Stored entries >>
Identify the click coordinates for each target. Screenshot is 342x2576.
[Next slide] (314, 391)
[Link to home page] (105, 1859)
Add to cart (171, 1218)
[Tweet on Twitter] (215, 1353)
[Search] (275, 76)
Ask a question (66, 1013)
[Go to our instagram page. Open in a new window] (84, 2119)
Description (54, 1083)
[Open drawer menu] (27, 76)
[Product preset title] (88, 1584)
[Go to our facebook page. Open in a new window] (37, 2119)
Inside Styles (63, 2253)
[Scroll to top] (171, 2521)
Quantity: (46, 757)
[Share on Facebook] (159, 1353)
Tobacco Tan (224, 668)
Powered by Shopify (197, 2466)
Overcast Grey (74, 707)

* * *

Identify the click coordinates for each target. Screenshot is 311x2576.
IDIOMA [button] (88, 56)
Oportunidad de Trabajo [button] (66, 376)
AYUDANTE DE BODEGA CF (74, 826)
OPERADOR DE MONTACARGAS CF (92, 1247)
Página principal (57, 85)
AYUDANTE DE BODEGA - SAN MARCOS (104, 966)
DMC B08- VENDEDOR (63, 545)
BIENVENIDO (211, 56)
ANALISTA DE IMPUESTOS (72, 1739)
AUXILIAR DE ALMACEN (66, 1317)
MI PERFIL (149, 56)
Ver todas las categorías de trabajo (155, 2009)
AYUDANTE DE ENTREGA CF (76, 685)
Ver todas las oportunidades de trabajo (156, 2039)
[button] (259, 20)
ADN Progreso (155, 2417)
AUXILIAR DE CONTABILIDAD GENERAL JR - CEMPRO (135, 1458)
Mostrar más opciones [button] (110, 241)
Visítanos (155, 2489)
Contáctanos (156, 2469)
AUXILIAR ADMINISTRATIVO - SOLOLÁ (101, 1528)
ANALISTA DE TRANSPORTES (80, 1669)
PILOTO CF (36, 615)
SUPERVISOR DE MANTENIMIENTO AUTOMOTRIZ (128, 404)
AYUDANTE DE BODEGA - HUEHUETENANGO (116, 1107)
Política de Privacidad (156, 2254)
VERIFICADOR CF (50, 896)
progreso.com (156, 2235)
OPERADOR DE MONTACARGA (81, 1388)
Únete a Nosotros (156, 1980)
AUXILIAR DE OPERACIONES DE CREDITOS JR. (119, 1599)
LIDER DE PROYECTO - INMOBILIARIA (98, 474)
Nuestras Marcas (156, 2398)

Work instructions >>
Return only the lines between the one holding "[Tweet on Twitter] (215, 1353)" and the one holding "Overcast Grey (74, 707)", inclusive, exactly as they appear above.

Solution for this problem >>
[Tweet on Twitter] (215, 1353)
[Search] (275, 76)
Ask a question (66, 1013)
[Go to our instagram page. Open in a new window] (84, 2119)
Description (54, 1083)
[Open drawer menu] (27, 76)
[Product preset title] (88, 1584)
[Go to our facebook page. Open in a new window] (37, 2119)
Inside Styles (63, 2253)
[Scroll to top] (171, 2521)
Quantity: (46, 757)
[Share on Facebook] (159, 1353)
Tobacco Tan (224, 668)
Powered by Shopify (197, 2466)
Overcast Grey (74, 707)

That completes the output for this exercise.